John Golden, intelligent, honest, a fine type of workingman, educated in the English school of unionism, held two conferences with the firm. He was able to make the employers see the whole situation in an entirely new light. They were men of probity; they wanted to be fair; and when they saw the human side of the struggle they surrendered. When they perceived the justice of the collective bargain, the advantages to both sides of a labor organization honestly conducted, they consented to recognize the union. And the women went back, their group unbroken.
Thus are women working, women of all classes, to humanize the factory. From the outside they are working to educate the legislatures and the judiciary. They are lending moral and financial support to the women of the toiling masses in their struggle to make over the factory from the inside. Together they are impressing the men of the working world, law makers and judges, with the justice of protecting the mothers of the race.
Now that the greatest stumbling block to industrial protective legislation has been removed, we may hope to see a change in legal decisions handed down in our courts. The educational process is not yet complete. Not every judge possesses the prophetic mind of the late Justice Brewer, who wrote the decision in the Oregon Case. Not every court has learned that healthy men and women are infinitely more valuable to a nation than mere property. But in time they will learn.
In distant New Zealand, not long ago, there was a match factory in which a number of women worked for low wages. After fruitless appeals to the owner for better wages the workers resorted to force. They did not strike. In New Zealand you do not have to strike, because in that country a substitute for the strike is provided by law. To this substitute, a Court of Arbitration, the women took their grievance. The employer in his answer declared, just as employers in this country might have done, that his business would not stand an increase in wages. He explained that the match industry was newly established in New Zealand, and that, until it was on a secure basis, factory owners could not afford to pay high wages.

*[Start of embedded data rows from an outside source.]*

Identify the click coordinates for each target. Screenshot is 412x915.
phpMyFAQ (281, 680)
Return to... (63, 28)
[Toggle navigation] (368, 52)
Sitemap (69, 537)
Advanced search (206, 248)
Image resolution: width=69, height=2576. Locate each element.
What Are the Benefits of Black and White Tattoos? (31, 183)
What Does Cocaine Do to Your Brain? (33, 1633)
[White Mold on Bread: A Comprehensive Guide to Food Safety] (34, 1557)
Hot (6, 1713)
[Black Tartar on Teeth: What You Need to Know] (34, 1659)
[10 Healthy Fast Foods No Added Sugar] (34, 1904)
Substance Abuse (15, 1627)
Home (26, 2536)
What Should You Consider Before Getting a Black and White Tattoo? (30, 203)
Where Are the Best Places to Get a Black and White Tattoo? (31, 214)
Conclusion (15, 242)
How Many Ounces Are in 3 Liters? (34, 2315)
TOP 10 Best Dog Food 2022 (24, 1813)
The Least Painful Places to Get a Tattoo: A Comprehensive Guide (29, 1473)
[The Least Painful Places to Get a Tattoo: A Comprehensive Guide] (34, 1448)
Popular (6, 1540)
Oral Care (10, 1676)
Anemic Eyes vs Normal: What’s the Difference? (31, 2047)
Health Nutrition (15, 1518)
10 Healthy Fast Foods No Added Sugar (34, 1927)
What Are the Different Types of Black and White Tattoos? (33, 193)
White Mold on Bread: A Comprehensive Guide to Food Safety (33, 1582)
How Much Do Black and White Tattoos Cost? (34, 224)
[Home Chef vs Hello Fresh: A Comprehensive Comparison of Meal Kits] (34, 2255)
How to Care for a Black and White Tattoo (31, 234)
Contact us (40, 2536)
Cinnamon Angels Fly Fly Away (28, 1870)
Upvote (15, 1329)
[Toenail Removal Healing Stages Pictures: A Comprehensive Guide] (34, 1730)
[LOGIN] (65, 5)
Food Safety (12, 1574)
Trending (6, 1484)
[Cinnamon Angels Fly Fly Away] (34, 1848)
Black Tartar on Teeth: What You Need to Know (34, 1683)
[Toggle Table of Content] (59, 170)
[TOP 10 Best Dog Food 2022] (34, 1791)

The judge ordered an inquiry. In this country it would have been an inquiry into the state of the match industry. There it was an inquiry into the cost of living in the town where the match factory was located. And then the judge summoned the factory owner to the Court of Arbitration, and this is what he said to the man:
“It is impossible for these girls to live decently or healthfully on the wages you are now paying. It is of the utmost importance that they should have wholesome and healthful conditions of life. The souls and bodies of the young women of New Zealand are of more importance than your profits, and if you cannot pay living wages it will be better for the community for you to close your factory. It would be better to send the whole match industry to the bottom of the ocean, and go back to flints and firesticks, than to drive young girls into the gutter. My award is that you pay what they ask.”